Which brings me to the mental side of setting. The main point of route setting is not for the setter to enjoy the route, but for other climbers to enjoy the route. This requires that the setter take into account how others approach climbing; after all, setting a cryptic problem requires knowing that the average climber will not immediately see the crux move. The setter must also prevent the climber from circumventing the move. This is often called “cheating” when done as a climber, although I don’t believe that using the easiest sequence should be discouraged. Rather, the onus is on the setter to design their route such that cheating is not possible – or at least, that it would be as difficult as doing the move in the first place. This is easier said than done, which is precisely why setting is cognitively challenge. A good route should not only force a climber to do the intended sequence, but to force every climber to do it. This requires placing holds such that climbers would be coming from the same direction, in the same body position with the same hand free. In the problem space analogy, this is equivalent to adding enough constraints such that there are only very few paths connecting the start to the finish. These constraints must work for climbers of different heights, and the setter must make sure that a bump and a foot chip for a short climber would not be useful for a tall climber. Juggling these constraints and thinking one level above the climber is why setting a route is as cerebral, if not more so, than climbing a route.

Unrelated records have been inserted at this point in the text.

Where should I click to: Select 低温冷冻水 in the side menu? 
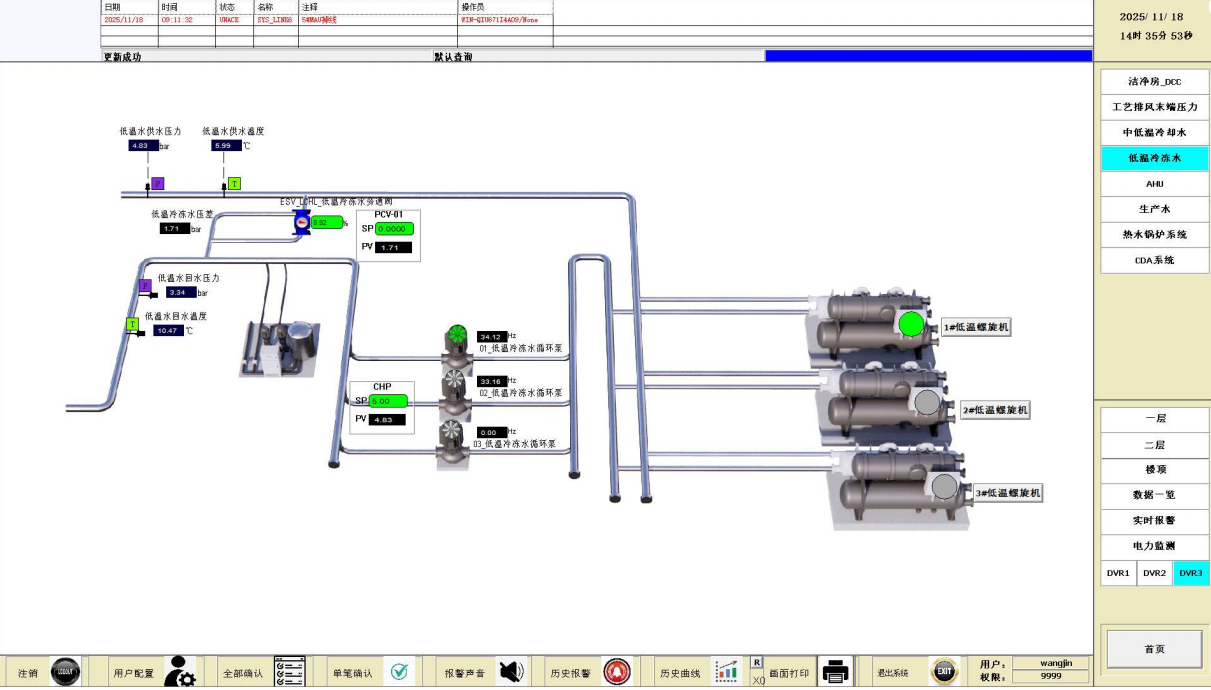click(1154, 158)
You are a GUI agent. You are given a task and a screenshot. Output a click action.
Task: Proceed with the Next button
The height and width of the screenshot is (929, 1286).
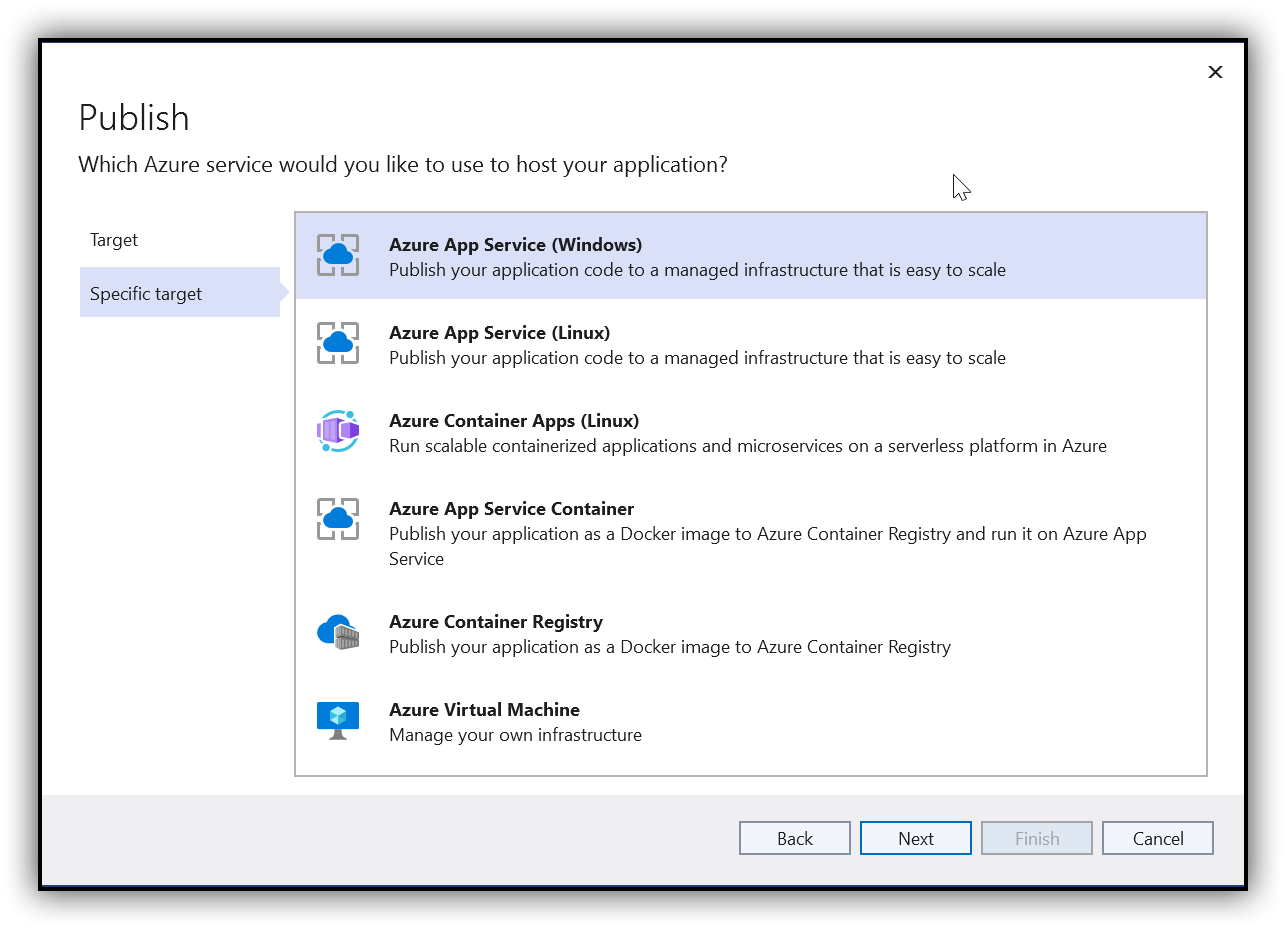915,839
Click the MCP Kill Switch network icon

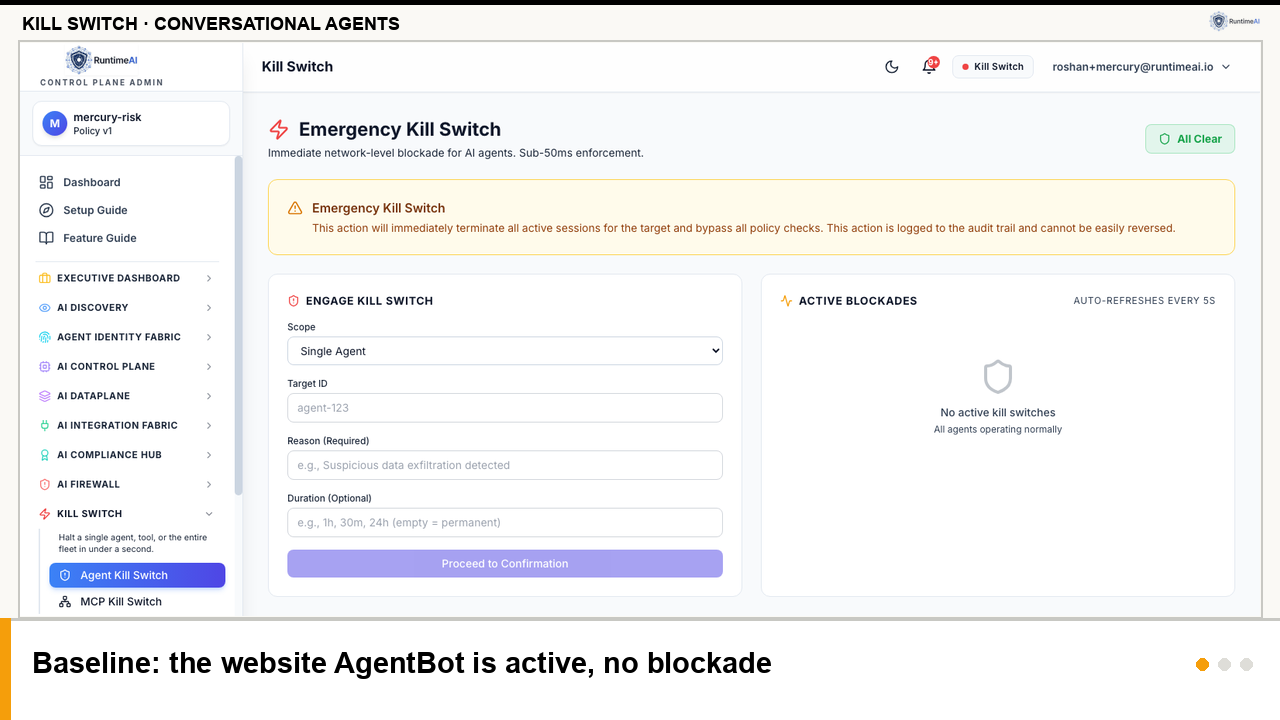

Let me end this essay with a brief exploration of what I think good routes should have. Not all routes are created equal, and inexplicable as it may be, there are such things as incoherent routes. These are the routes that climbers suspect were set by throwing random holds at the wall. A common result is an extremely difficult move in an otherwise easy problem, or perhaps a move which may easily injure the climber (like a dyno to a pocket). In contrast, well-set routes give a sense of movement. I suspect this has to do with balancing many dichotomies: dynamic moves that require precision and static moves that require balance and power, footwork that requires thinking and holds that require courage and commitment. A good route is one that flows – one that, when a climber is on it, they forget about everything else.
Good thoughts! I agree that there is no such thing as "cheating" as long as people stay on the route- it is just another, perhaps unforeseen, way of solving the problem. Its always interesting to me how others approach a problem, and how I approach a problem the second time around.